Work required:
Retype the Sauvignon blanc tasting and winemaking notes in full, word for word.

[[ Text shown open ]]

Serve ice bucket cool. On the nose, floral notes intermingle with classic gooseberry and lime aromas. The palate is fresh and dry, with Sauvignon blanc’s classic acidity running through it, finishing with a touch of succulent yellow plum. This is a versatile entertaining wine. The style lends itself to food. A sharp and creamy chèvre goat’s cheese, heated in the oven on lime leaves, with lemon zest, mopped up with crusty bread, brings out the creamy, leesy texture in the wine and shows off its crisp fruit. Classy fish and chips? Try an oily fish like mackerel, grilled on the braai with oven chips and lemony homemade mayonnaise. Just add fine weather.
Flavour development and preservation start early in the vineyard. The vine canopy is carefully managed during the growing season to ensure that the grapes get enough indirect sunlight to produce ripe Sauvignon blanc flavours, and enough air movement so that the delicate grapes are not attacked by rot while they are ripening.
The precision and finesse that we have cultivated in the vineyard need to be expressed in the cellar. Gentle pressing and blanketing with dry ice help to prevent unwanted oxidation of the delicate juice. Cool fermentations with selected yeasts help unlock the aroma in the juice. Following fermentation and blending, the wines undergo batonnage for 9 months to create a richer mouthfeel and unlock more of the aromatics bound in the yeast cells. Bottling takes place in December of the harvest year.

[[ Text shown closed ]]
[[ Information supplied open ]]

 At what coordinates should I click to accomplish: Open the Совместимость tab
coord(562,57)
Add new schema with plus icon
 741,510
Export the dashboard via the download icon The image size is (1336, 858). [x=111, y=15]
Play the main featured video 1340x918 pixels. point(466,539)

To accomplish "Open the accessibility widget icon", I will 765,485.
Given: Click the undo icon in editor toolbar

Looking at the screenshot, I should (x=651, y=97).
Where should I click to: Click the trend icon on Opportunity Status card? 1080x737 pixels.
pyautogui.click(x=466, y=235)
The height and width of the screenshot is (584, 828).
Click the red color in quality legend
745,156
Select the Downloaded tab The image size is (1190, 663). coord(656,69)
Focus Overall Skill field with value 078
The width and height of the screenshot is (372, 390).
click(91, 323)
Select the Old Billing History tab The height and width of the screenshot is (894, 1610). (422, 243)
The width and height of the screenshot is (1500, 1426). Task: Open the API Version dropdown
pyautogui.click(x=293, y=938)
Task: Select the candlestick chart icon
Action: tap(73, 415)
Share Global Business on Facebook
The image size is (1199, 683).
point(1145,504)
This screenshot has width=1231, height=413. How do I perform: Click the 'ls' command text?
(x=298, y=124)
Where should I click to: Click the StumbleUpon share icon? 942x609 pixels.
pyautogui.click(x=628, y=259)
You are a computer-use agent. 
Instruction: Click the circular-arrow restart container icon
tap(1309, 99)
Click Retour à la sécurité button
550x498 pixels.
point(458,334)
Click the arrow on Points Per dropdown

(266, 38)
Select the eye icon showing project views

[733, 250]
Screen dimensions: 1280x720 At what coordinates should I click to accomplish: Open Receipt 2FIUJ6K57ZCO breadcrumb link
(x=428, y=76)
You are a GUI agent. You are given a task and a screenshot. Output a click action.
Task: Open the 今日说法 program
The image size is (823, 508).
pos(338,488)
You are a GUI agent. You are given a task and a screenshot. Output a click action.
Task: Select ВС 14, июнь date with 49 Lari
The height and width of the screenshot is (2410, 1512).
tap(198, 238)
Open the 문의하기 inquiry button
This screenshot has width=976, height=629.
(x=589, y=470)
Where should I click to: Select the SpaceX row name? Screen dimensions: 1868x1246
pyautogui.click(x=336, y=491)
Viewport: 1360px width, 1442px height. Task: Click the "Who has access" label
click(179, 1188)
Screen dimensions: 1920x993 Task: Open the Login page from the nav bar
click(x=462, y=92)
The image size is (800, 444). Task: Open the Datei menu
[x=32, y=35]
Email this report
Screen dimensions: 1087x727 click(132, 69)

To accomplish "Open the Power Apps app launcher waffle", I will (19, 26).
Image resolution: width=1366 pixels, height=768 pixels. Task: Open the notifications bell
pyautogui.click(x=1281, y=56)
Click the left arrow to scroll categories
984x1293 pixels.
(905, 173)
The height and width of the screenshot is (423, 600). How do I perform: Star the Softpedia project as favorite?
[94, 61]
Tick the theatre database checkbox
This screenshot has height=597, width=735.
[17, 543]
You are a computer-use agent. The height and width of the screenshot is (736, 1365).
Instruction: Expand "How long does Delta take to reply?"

[[ Information supplied closed ]]

Exercise result:
Serve ice bucket cool. On the nose, floral notes intermingle with classic gooseberry and lime aromas. The palate is fresh and dry, with Sauvignon blanc’s classic acidity running through it, finishing with a touch of succulent yellow plum. This is a versatile entertaining wine. The style lends itself to food. A sharp and creamy chèvre goat’s cheese, heated in the oven on lime leaves, with lemon zest, mopped up with crusty bread, brings out the creamy, leesy texture in the wine and shows off its crisp fruit. Classy fish and chips? Try an oily fish like mackerel, grilled on the braai with oven chips and lemony homemade mayonnaise. Just add fine weather.
Flavour development and preservation start early in the vineyard. The vine canopy is carefully managed during the growing season to ensure that the grapes get enough indirect sunlight to produce ripe Sauvignon blanc flavours, and enough air movement so that the delicate grapes are not attacked by rot while they are ripening.
The precision and finesse that we have cultivated in the vineyard need to be expressed in the cellar. Gentle pressing and blanketing with dry ice help to prevent unwanted oxidation of the delicate juice. Cool fermentations with selected yeasts help unlock the aroma in the juice. Following fermentation and blending, the wines undergo batonnage for 9 months to create a richer mouthfeel and unlock more of the aromatics bound in the yeast cells. Bottling takes place in December of the harvest year.